Do you have what it takes to be an Olympic parent? Reading their stories, I know I lacked the selflessness to subsume my own life in my child’s. Yet many do, for no gratitude and little reward. Even then their devotion or enthusiasm gets written off as pushiness or revelling in proxy glory. “Don’t tell me to be quiet,” reads a swimming mom T-shirt. “My kid has to hear me cheering underwater.”

Janice Turner in The Times – photo – A hug that says more than words as James Guy and his dad Andrew get to see each other for the first time after the Tokyo Olympics – courtesy UK Sport

Well put. And then she goes and spoils it all by saying something stupid like: “Imagine being a perpetual spectator of a sport which is no fun to watch.”

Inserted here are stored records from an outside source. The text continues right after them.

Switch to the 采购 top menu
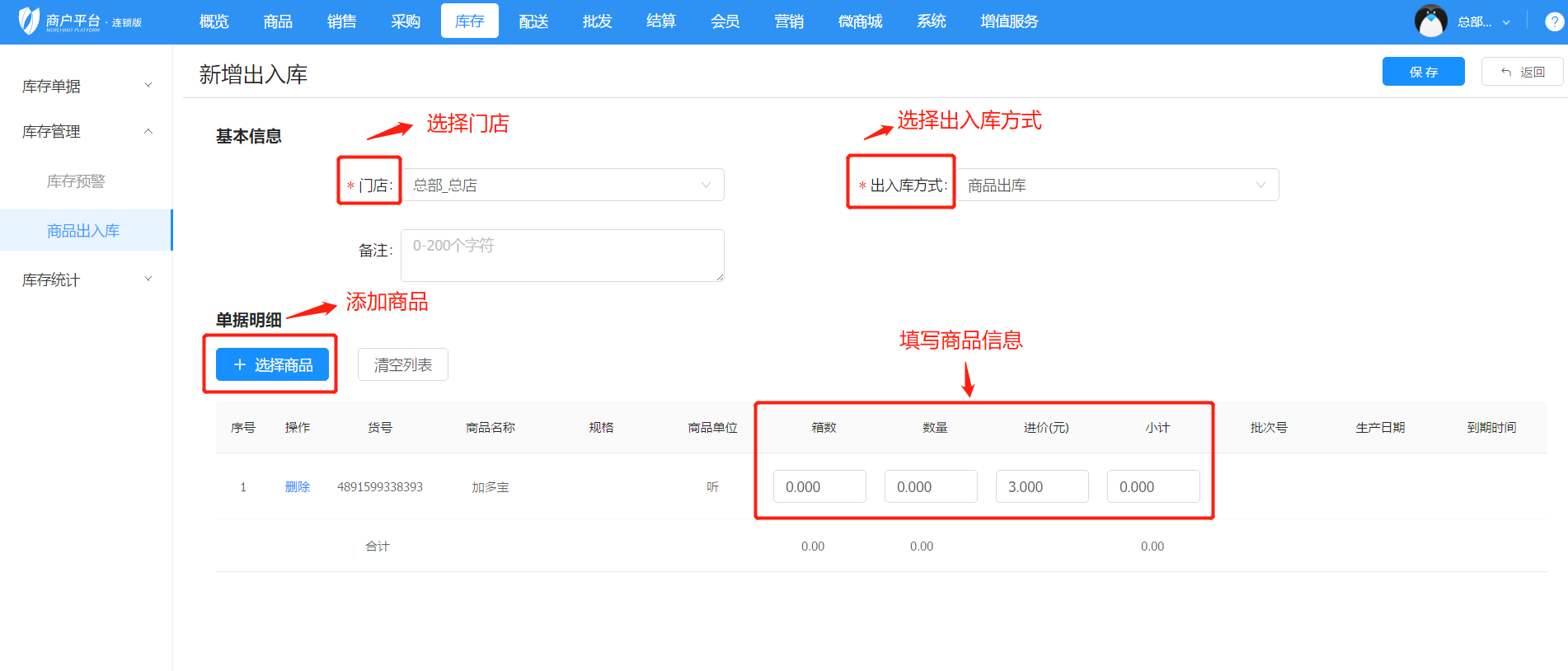Viewport: 1568px width, 671px height. 406,21
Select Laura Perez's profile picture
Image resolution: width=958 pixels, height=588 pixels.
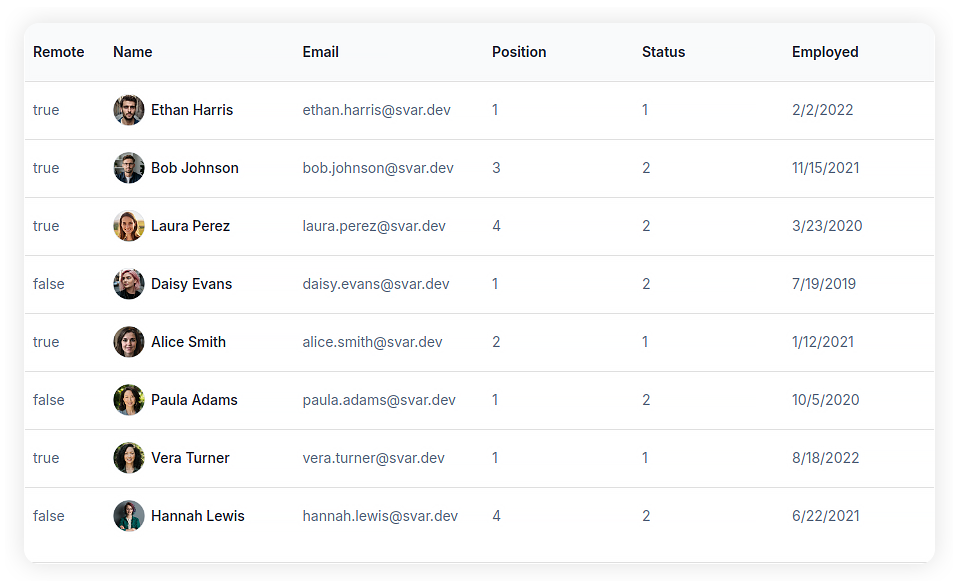coord(129,226)
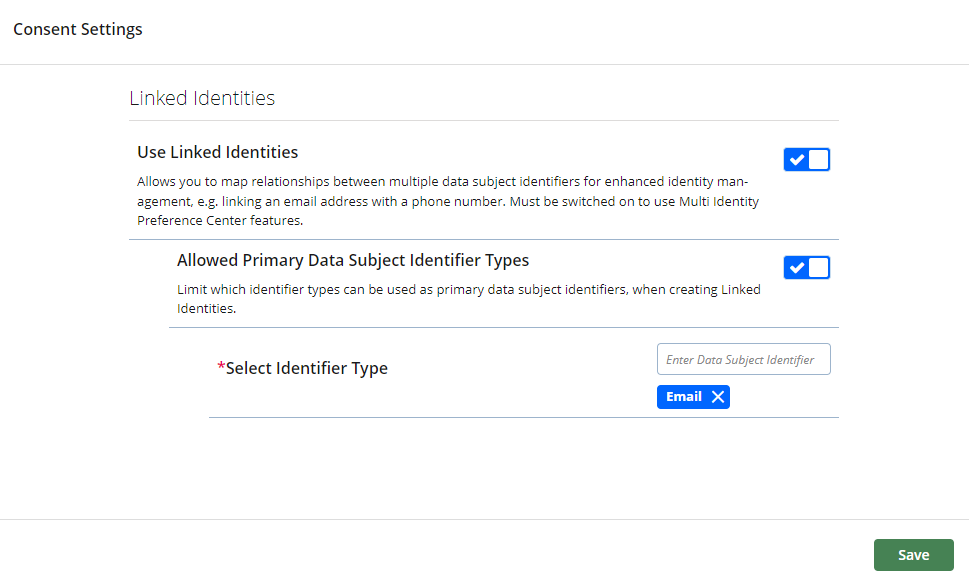Toggle the Use Linked Identities switch

[807, 159]
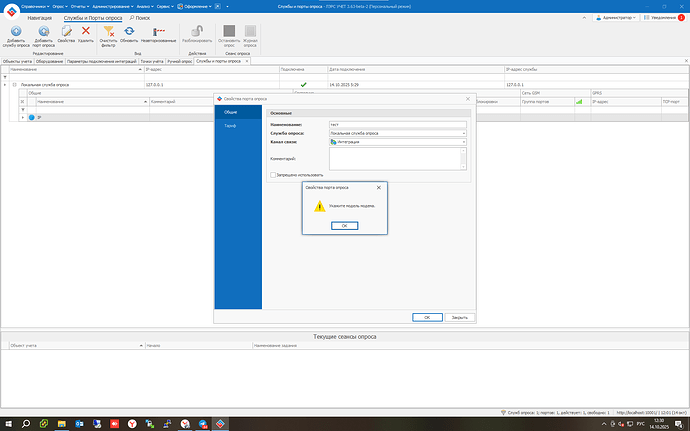
Task: Tick the 'Запрещено использовать' checkbox
Action: 272,174
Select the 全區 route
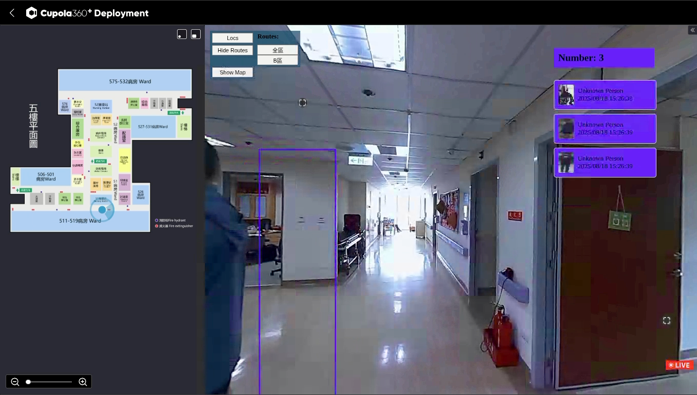 (277, 50)
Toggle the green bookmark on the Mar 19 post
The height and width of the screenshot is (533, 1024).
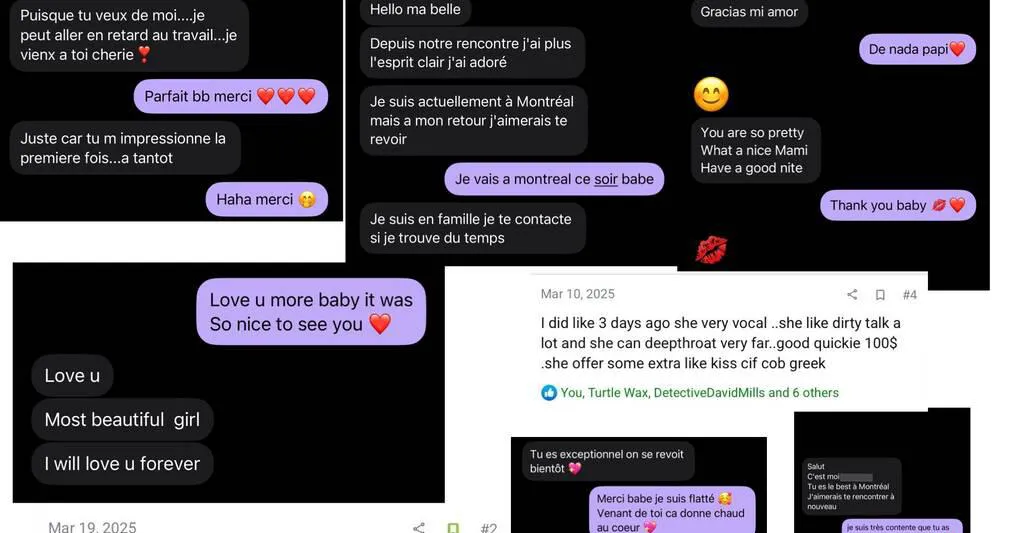(x=453, y=528)
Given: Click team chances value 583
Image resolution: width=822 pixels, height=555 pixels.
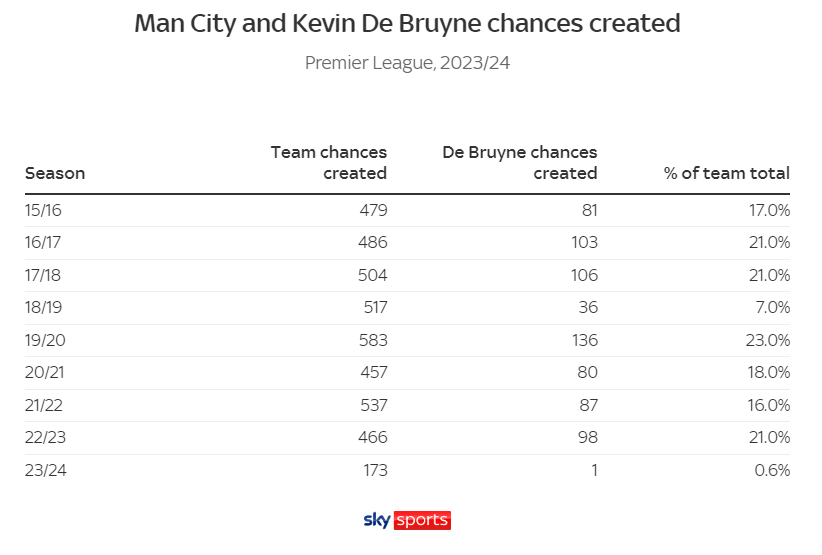Looking at the screenshot, I should coord(373,340).

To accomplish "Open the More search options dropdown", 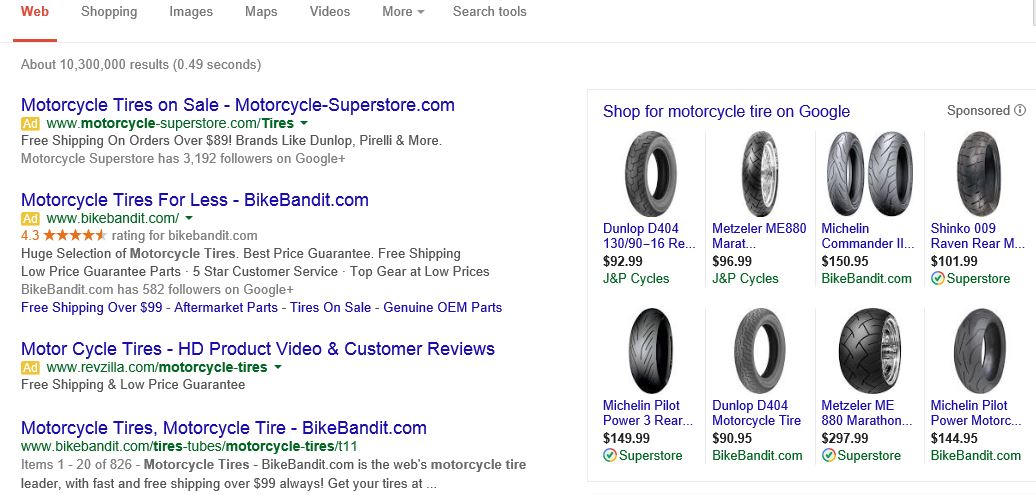I will (x=402, y=12).
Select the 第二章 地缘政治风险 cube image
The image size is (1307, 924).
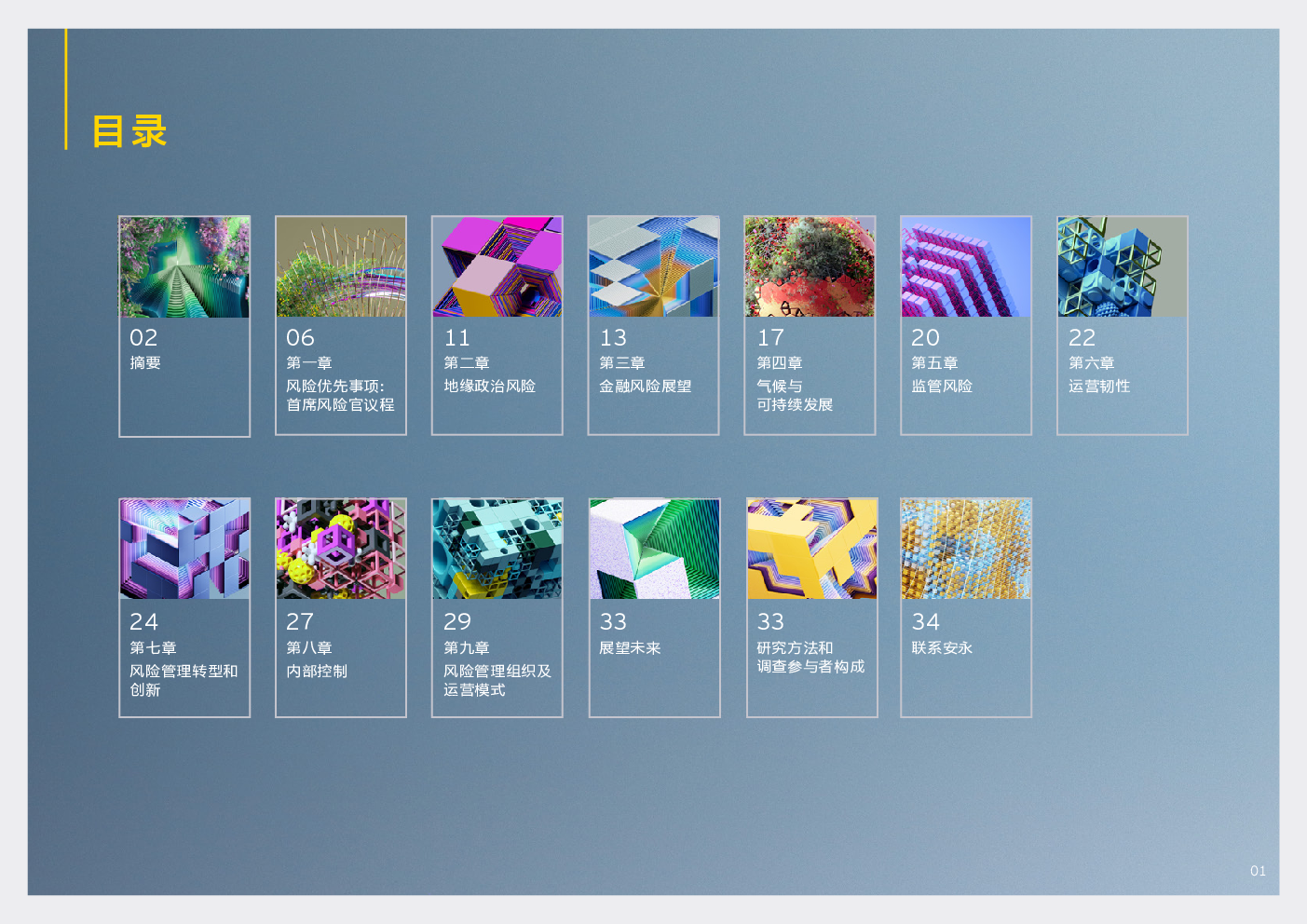click(x=497, y=267)
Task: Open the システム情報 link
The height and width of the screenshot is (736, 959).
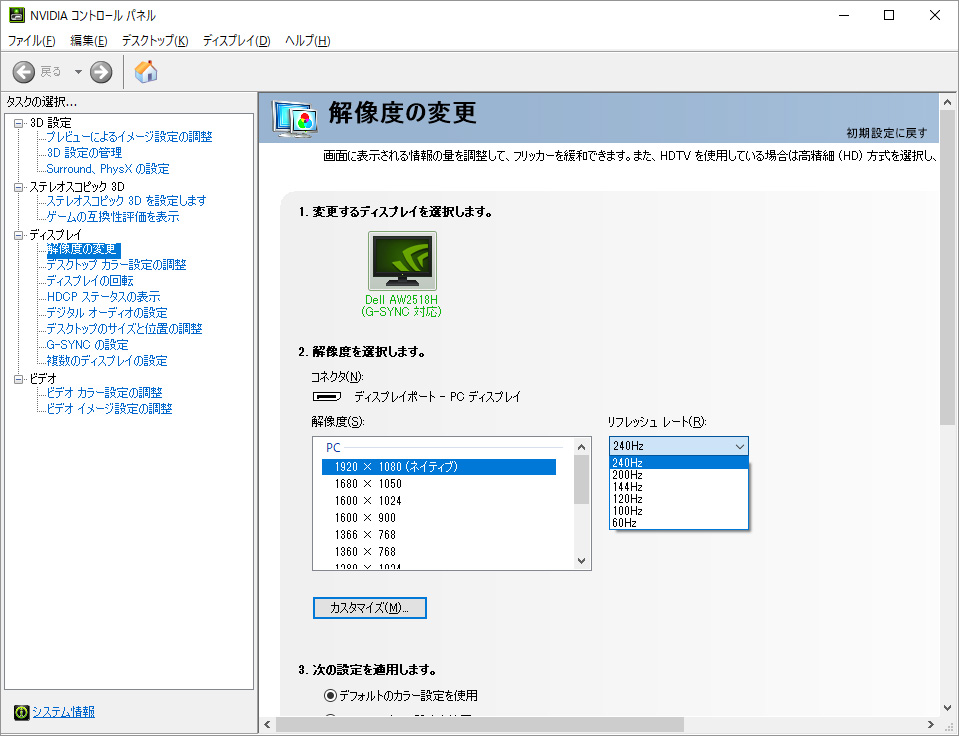Action: 63,712
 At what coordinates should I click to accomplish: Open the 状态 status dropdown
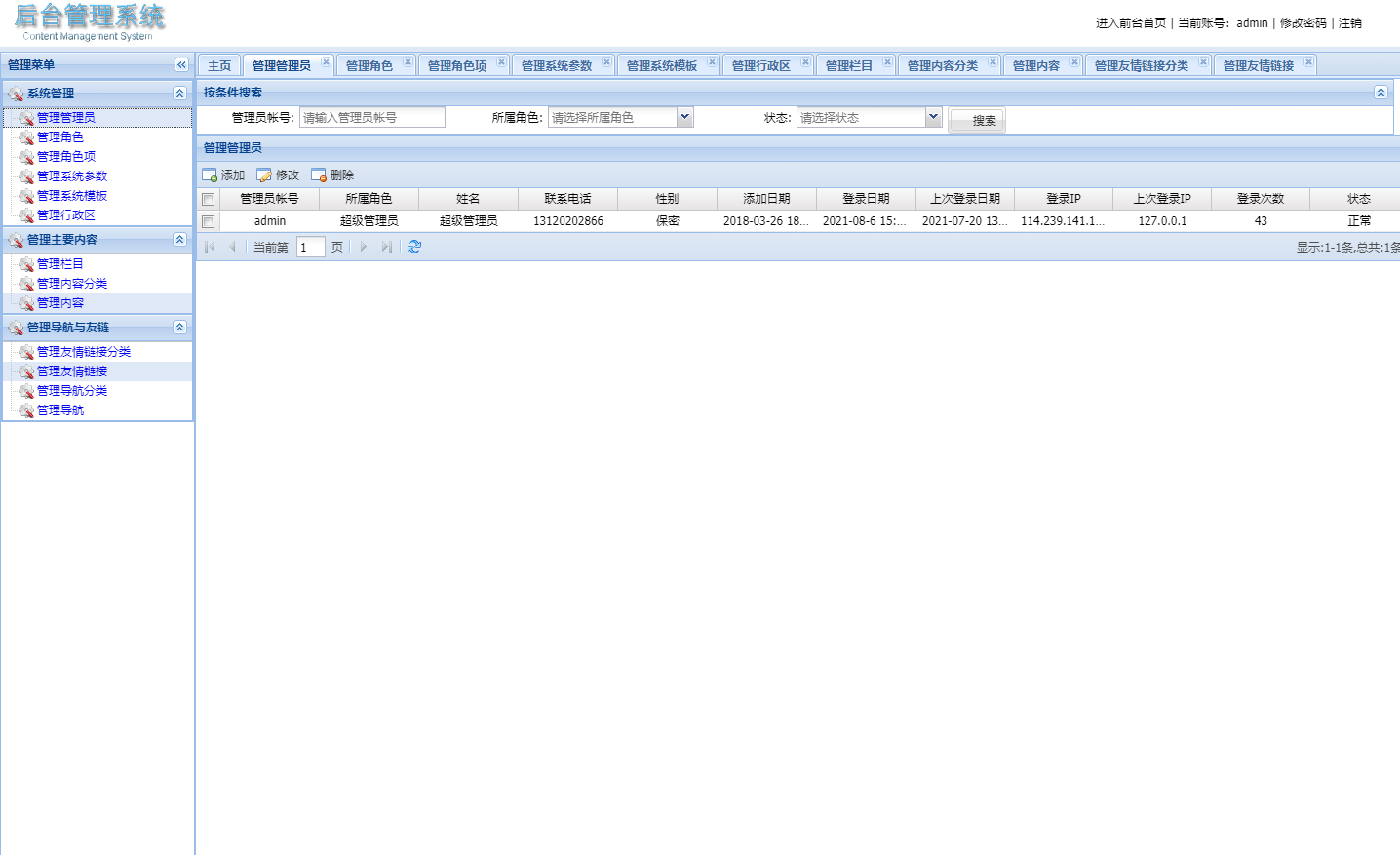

James Guy and girlfriend celebrate his achievement and arrival home from the Games

Perhaps she meant the four-five-and-six hours of mini-league and local gala tour of those years of youth preparation that can indeed be draining and do have some families screaming ‘let me out’. If so, I take back the ‘stupid’ and couldn’t agree more (the sport needs to change but it also needs funds – and those come from entry fees… answers on a postcard to …).

Turner can’t have meant Tokyo. The racing was thrilling, the relay action soaring, far more more fun to watch than vast numbers of league football matches held on a dreary day anywhere you care to mention, for example.

And James Guy was a big part of that.